### WHAT IS EXPECTED
The entries are to be output in full, word for word.

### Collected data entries
====================
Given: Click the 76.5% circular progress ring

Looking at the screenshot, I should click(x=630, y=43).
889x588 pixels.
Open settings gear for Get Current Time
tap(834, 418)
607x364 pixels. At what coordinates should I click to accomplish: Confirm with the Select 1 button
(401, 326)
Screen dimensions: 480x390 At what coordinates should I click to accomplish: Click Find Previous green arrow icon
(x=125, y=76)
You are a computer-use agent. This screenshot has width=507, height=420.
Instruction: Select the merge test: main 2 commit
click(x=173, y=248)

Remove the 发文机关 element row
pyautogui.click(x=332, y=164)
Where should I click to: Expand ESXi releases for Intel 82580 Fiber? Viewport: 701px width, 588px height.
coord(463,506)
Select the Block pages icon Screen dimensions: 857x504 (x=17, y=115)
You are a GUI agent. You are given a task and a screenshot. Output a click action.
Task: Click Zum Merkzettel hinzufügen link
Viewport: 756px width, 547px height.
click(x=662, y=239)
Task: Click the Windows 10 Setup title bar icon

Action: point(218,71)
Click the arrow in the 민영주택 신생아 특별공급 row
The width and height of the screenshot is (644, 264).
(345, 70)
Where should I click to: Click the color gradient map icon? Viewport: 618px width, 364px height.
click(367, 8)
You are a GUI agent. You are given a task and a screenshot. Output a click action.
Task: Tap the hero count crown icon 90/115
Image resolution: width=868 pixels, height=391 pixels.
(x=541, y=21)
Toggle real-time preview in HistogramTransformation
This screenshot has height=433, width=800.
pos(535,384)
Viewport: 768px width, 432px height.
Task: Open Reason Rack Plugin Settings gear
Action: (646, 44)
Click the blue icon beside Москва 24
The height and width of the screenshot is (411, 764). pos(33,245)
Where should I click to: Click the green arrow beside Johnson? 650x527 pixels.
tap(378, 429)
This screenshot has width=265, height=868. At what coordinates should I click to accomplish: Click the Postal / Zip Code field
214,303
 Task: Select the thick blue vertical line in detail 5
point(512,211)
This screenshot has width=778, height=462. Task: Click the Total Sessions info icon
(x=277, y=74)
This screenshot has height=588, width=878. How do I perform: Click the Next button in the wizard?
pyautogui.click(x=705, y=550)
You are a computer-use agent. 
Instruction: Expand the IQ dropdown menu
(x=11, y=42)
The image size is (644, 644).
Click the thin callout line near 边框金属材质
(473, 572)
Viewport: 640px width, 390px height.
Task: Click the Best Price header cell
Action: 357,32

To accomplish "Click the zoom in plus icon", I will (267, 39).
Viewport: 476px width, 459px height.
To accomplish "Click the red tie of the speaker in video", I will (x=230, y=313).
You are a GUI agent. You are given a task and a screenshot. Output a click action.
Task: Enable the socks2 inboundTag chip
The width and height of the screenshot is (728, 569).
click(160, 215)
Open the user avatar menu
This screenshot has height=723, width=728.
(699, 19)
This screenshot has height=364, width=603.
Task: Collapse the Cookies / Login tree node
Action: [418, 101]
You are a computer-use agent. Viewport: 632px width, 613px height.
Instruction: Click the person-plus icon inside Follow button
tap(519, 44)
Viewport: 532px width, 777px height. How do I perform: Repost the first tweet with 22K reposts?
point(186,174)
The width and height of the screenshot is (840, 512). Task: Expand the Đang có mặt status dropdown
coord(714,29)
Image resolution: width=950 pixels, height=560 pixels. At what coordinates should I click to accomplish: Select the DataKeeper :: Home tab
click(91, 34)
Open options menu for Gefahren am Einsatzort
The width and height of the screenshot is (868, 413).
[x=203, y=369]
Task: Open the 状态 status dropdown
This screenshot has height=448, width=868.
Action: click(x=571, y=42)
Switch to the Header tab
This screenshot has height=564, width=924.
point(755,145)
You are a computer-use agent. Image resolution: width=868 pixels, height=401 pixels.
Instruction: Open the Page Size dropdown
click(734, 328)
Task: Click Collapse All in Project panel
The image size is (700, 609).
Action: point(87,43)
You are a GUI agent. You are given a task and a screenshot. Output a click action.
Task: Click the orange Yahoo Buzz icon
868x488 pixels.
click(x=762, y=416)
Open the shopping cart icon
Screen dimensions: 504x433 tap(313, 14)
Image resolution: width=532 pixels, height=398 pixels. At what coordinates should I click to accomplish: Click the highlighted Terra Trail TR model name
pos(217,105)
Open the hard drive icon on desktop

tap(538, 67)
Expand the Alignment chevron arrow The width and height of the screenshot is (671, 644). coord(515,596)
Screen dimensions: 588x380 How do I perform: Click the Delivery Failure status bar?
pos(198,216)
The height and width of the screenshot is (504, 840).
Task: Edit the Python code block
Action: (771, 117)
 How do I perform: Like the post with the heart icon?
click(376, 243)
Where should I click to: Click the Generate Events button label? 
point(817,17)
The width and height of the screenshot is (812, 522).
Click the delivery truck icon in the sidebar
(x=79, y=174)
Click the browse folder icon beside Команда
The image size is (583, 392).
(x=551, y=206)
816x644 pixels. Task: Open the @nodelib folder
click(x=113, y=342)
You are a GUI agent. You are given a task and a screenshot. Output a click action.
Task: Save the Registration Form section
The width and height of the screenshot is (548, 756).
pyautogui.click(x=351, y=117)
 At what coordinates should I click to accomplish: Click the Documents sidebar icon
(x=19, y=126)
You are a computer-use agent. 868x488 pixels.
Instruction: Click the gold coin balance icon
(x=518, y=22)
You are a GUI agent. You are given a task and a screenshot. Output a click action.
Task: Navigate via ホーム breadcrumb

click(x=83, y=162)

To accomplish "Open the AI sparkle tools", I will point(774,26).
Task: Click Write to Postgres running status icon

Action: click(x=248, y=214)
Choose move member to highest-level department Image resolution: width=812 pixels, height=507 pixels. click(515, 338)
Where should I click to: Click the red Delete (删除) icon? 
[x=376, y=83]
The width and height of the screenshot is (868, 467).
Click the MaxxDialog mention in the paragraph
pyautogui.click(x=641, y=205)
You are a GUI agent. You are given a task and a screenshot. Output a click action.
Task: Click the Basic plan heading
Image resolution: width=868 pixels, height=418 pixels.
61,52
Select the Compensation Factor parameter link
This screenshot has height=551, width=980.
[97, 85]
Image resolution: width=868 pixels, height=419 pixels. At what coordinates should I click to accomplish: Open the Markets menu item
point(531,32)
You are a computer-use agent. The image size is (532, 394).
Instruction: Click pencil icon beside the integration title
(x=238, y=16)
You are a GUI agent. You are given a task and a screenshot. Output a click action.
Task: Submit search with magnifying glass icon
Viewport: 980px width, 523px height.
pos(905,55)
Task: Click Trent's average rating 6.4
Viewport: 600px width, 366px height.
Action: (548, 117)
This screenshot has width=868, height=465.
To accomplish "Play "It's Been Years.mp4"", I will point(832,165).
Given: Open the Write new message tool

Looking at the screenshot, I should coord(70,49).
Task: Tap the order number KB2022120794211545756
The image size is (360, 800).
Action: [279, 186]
====================
### RESPONSE BELOW
Given: Click the 76.5% circular progress ring

Looking at the screenshot, I should click(x=630, y=43).
889x588 pixels.
Open settings gear for Get Current Time
tap(834, 418)
607x364 pixels. At what coordinates should I click to accomplish: Confirm with the Select 1 button
(401, 326)
Screen dimensions: 480x390 At what coordinates should I click to accomplish: Click Find Previous green arrow icon
(x=125, y=76)
You are a computer-use agent. This screenshot has width=507, height=420.
Instruction: Select the merge test: main 2 commit
click(x=173, y=248)

Remove the 发文机关 element row
pyautogui.click(x=332, y=164)
Where should I click to: Expand ESXi releases for Intel 82580 Fiber? Viewport: 701px width, 588px height.
coord(463,506)
Select the Block pages icon Screen dimensions: 857x504 (x=17, y=115)
You are a GUI agent. You are given a task and a screenshot. Output a click action.
Task: Click Zum Merkzettel hinzufügen link
Viewport: 756px width, 547px height.
click(x=662, y=239)
Task: Click the Windows 10 Setup title bar icon

Action: point(218,71)
Click the arrow in the 민영주택 신생아 특별공급 row
The width and height of the screenshot is (644, 264).
(345, 70)
Where should I click to: Click the color gradient map icon? Viewport: 618px width, 364px height.
click(367, 8)
You are a GUI agent. You are given a task and a screenshot. Output a click action.
Task: Tap the hero count crown icon 90/115
Image resolution: width=868 pixels, height=391 pixels.
(x=541, y=21)
Toggle real-time preview in HistogramTransformation
This screenshot has height=433, width=800.
pos(535,384)
Viewport: 768px width, 432px height.
Task: Open Reason Rack Plugin Settings gear
Action: (646, 44)
Click the blue icon beside Москва 24
The height and width of the screenshot is (411, 764). pos(33,245)
Where should I click to: Click the green arrow beside Johnson? 650x527 pixels.
tap(378, 429)
This screenshot has width=265, height=868. At what coordinates should I click to accomplish: Click the Postal / Zip Code field
214,303
 Task: Select the thick blue vertical line in detail 5
point(512,211)
This screenshot has width=778, height=462. Task: Click the Total Sessions info icon
(x=277, y=74)
This screenshot has height=588, width=878. How do I perform: Click the Next button in the wizard?
pyautogui.click(x=705, y=550)
You are a computer-use agent. 
Instruction: Expand the IQ dropdown menu
(x=11, y=42)
The image size is (644, 644).
Click the thin callout line near 边框金属材质
(473, 572)
Viewport: 640px width, 390px height.
Task: Click the Best Price header cell
Action: 357,32

To accomplish "Click the zoom in plus icon", I will (267, 39).
Viewport: 476px width, 459px height.
To accomplish "Click the red tie of the speaker in video", I will (x=230, y=313).
You are a GUI agent. You are given a task and a screenshot. Output a click action.
Task: Enable the socks2 inboundTag chip
The width and height of the screenshot is (728, 569).
click(160, 215)
Open the user avatar menu
This screenshot has height=723, width=728.
(699, 19)
This screenshot has height=364, width=603.
Task: Collapse the Cookies / Login tree node
Action: [418, 101]
You are a computer-use agent. Viewport: 632px width, 613px height.
Instruction: Click the person-plus icon inside Follow button
tap(519, 44)
Viewport: 532px width, 777px height. How do I perform: Repost the first tweet with 22K reposts?
point(186,174)
The width and height of the screenshot is (840, 512). Task: Expand the Đang có mặt status dropdown
coord(714,29)
Image resolution: width=950 pixels, height=560 pixels. At what coordinates should I click to accomplish: Select the DataKeeper :: Home tab
click(91, 34)
Open options menu for Gefahren am Einsatzort
The width and height of the screenshot is (868, 413).
[x=203, y=369]
Task: Open the 状态 status dropdown
This screenshot has height=448, width=868.
Action: click(x=571, y=42)
Switch to the Header tab
This screenshot has height=564, width=924.
point(755,145)
You are a computer-use agent. Image resolution: width=868 pixels, height=401 pixels.
Instruction: Open the Page Size dropdown
click(734, 328)
Task: Click Collapse All in Project panel
The image size is (700, 609).
Action: point(87,43)
You are a GUI agent. You are given a task and a screenshot. Output a click action.
Task: Click the orange Yahoo Buzz icon
868x488 pixels.
click(x=762, y=416)
Open the shopping cart icon
Screen dimensions: 504x433 tap(313, 14)
Image resolution: width=532 pixels, height=398 pixels. At what coordinates should I click to accomplish: Click the highlighted Terra Trail TR model name
pos(217,105)
Open the hard drive icon on desktop

tap(538, 67)
Expand the Alignment chevron arrow The width and height of the screenshot is (671, 644). coord(515,596)
Screen dimensions: 588x380 How do I perform: Click the Delivery Failure status bar?
pos(198,216)
The height and width of the screenshot is (504, 840).
Task: Edit the Python code block
Action: (771, 117)
 How do I perform: Like the post with the heart icon?
click(376, 243)
Where should I click to: Click the Generate Events button label? 
point(817,17)
The width and height of the screenshot is (812, 522).
Click the delivery truck icon in the sidebar
(x=79, y=174)
Click the browse folder icon beside Команда
The image size is (583, 392).
(x=551, y=206)
816x644 pixels. Task: Open the @nodelib folder
click(x=113, y=342)
You are a GUI agent. You are given a task and a screenshot. Output a click action.
Task: Save the Registration Form section
The width and height of the screenshot is (548, 756).
pyautogui.click(x=351, y=117)
 At what coordinates should I click to accomplish: Click the Documents sidebar icon
(x=19, y=126)
You are a computer-use agent. 868x488 pixels.
Instruction: Click the gold coin balance icon
(x=518, y=22)
You are a GUI agent. You are given a task and a screenshot. Output a click action.
Task: Navigate via ホーム breadcrumb

click(x=83, y=162)

To accomplish "Open the AI sparkle tools", I will point(774,26).
Task: Click Write to Postgres running status icon

Action: click(x=248, y=214)
Choose move member to highest-level department Image resolution: width=812 pixels, height=507 pixels. click(515, 338)
Where should I click to: Click the red Delete (删除) icon? 
[x=376, y=83]
The width and height of the screenshot is (868, 467).
Click the MaxxDialog mention in the paragraph
pyautogui.click(x=641, y=205)
You are a GUI agent. You are given a task and a screenshot. Output a click action.
Task: Click the Basic plan heading
Image resolution: width=868 pixels, height=418 pixels.
61,52
Select the Compensation Factor parameter link
This screenshot has height=551, width=980.
[97, 85]
Image resolution: width=868 pixels, height=419 pixels. At what coordinates should I click to accomplish: Open the Markets menu item
point(531,32)
You are a computer-use agent. The image size is (532, 394).
Instruction: Click pencil icon beside the integration title
(x=238, y=16)
You are a GUI agent. You are given a task and a screenshot. Output a click action.
Task: Submit search with magnifying glass icon
Viewport: 980px width, 523px height.
pos(905,55)
Task: Click Trent's average rating 6.4
Viewport: 600px width, 366px height.
Action: (548, 117)
This screenshot has width=868, height=465.
To accomplish "Play "It's Been Years.mp4"", I will point(832,165).
Given: Open the Write new message tool

Looking at the screenshot, I should coord(70,49).
Task: Tap the order number KB2022120794211545756
The image size is (360, 800).
Action: [279, 186]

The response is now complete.